TET3 regulates cellular identity and DNA methylation in neural progenitor cells

TET enzymes oxidize 5-methylcytosine (5mC) into 5-hydroxymethylcytosine (5hmC), a process thought to be intermediary in an active DNA demethylation mechanism. Notably, 5hmC is highly abundant in the brain and in neuronal cells. Here we show that Tet3 is highly upregulated during neuronal differentiation and necessary to maintain silencing of pluripotency-associated genes in neural precursor cells (NPCs). Indeed, Tet3 knockdown (KD) in NPCs led to a significant increase in Oct4 and Nanog gene expression, with OCT4-positive cells appearing as cellular aggregates. Moreover, Tet3 KD led to a genome-scale loss of DNA methylation and hypermethylation of a small number of CpGs that are notably located at neurogenesis-related genes and at imprinting control regions (ICRs) of three imprinted genes (Peg10, Zrsr1 and Mcts2).

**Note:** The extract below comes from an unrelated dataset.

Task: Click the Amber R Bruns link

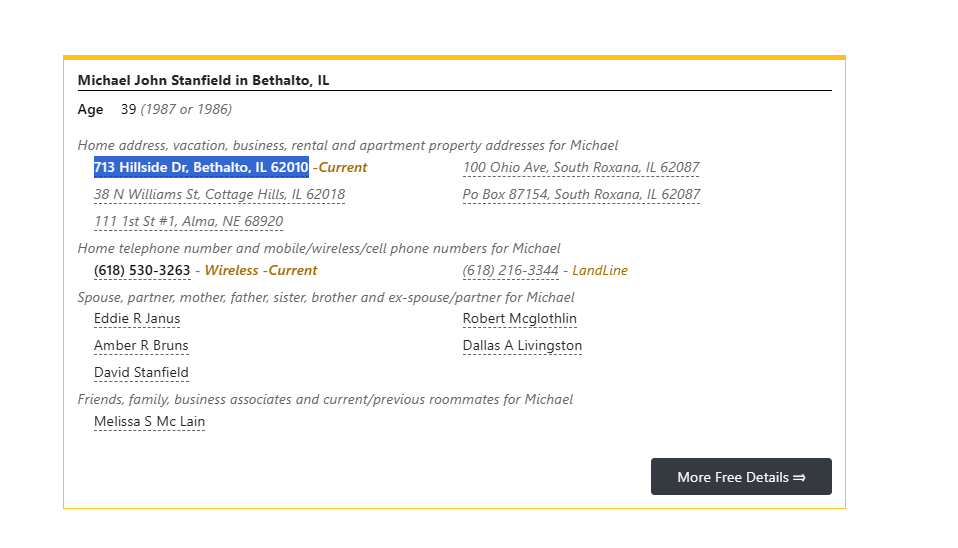Action: pyautogui.click(x=141, y=346)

Our results suggest that TET3 plays a pivotal role in maintaining neural stem cell identity and DNA methylation levels in neural precursor cells, and point to a non-catalytic role for TET3 in neural differentiation. Overall design: Mouse embryonic stem cells containing inducible shRNAs for Tet3 or a non-targetting control were differentiated to neural precursor cells. Knockdown was induced with doxyxycline for 5 days. Genomic DNA was extracted to generate oxRRBS libraries.